What you will do – Please return each entry that follows exactly as given, but without pictures.

Entries shown –
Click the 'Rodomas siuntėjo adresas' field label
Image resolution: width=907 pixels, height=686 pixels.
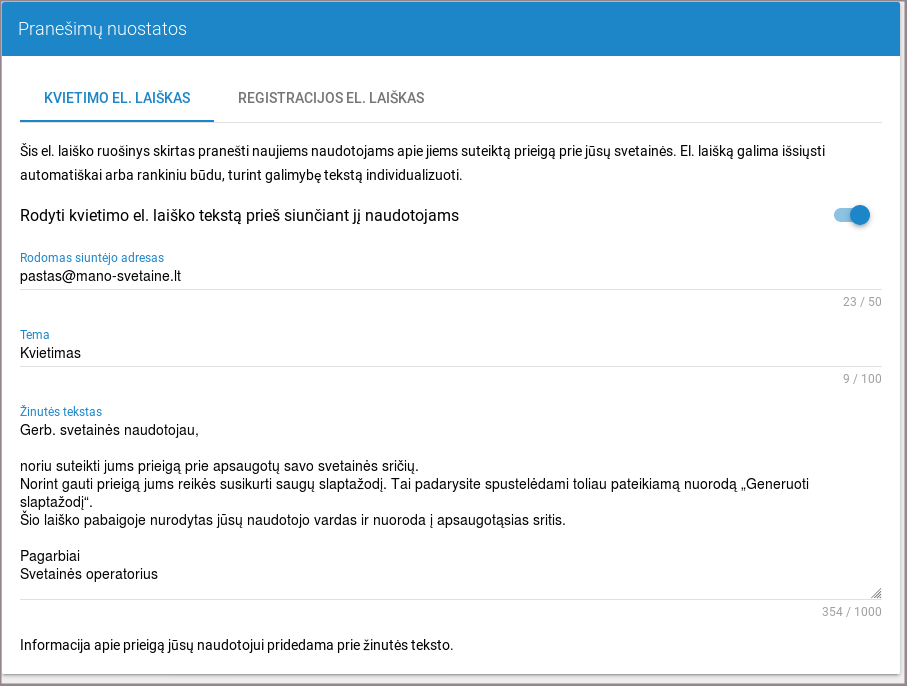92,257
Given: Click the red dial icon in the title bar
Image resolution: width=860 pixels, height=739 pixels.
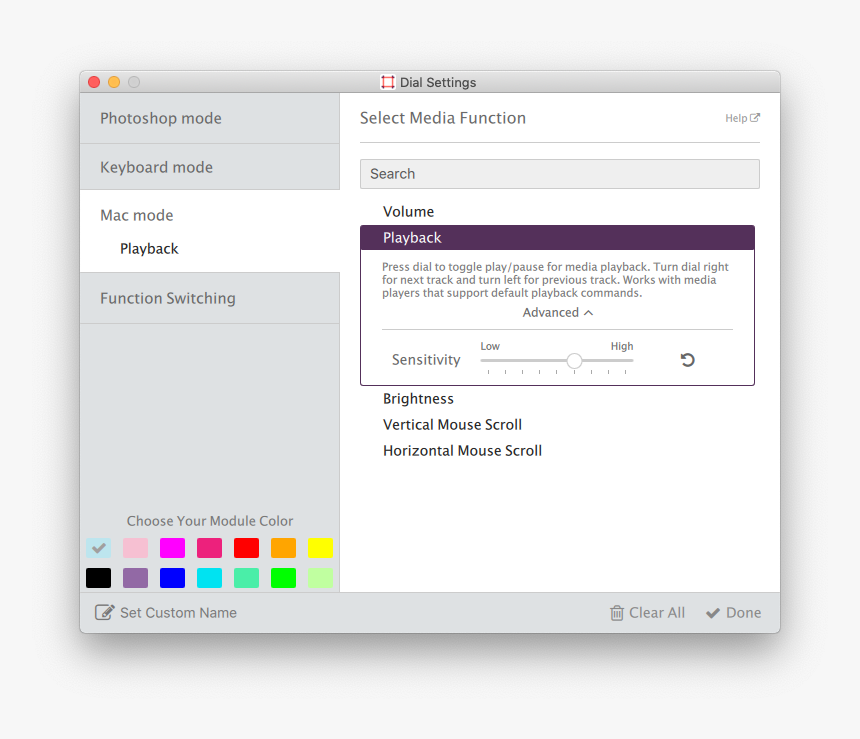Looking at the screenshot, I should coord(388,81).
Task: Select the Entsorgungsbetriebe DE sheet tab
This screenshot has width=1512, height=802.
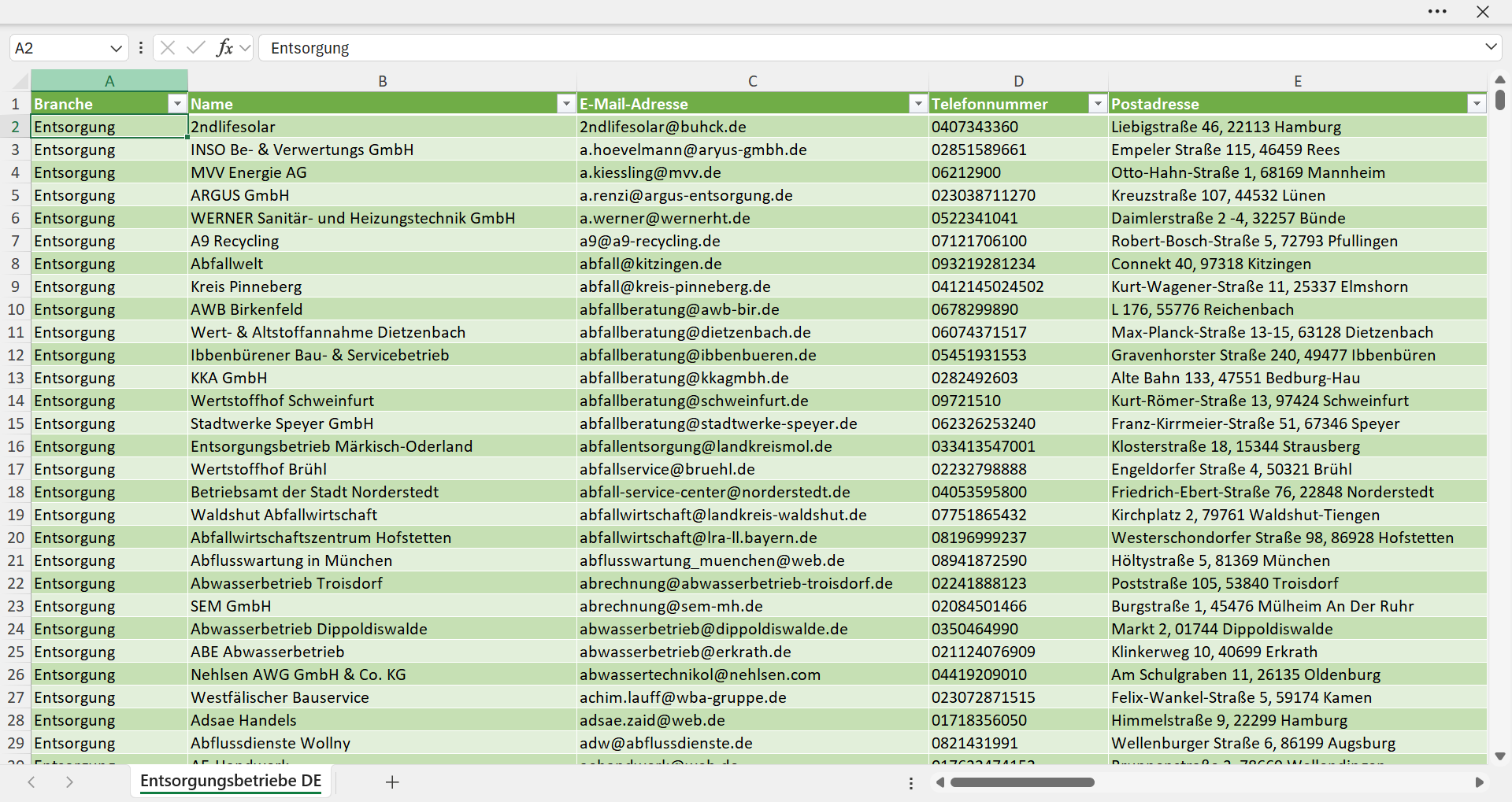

Exercise solution –
Click the 'Rodomas siuntėjo adresas' field label
Image resolution: width=907 pixels, height=686 pixels.
92,257
Given: Click the red dial icon in the title bar
Image resolution: width=860 pixels, height=739 pixels.
Looking at the screenshot, I should coord(388,81).
Task: Select the Entsorgungsbetriebe DE sheet tab
This screenshot has width=1512, height=802.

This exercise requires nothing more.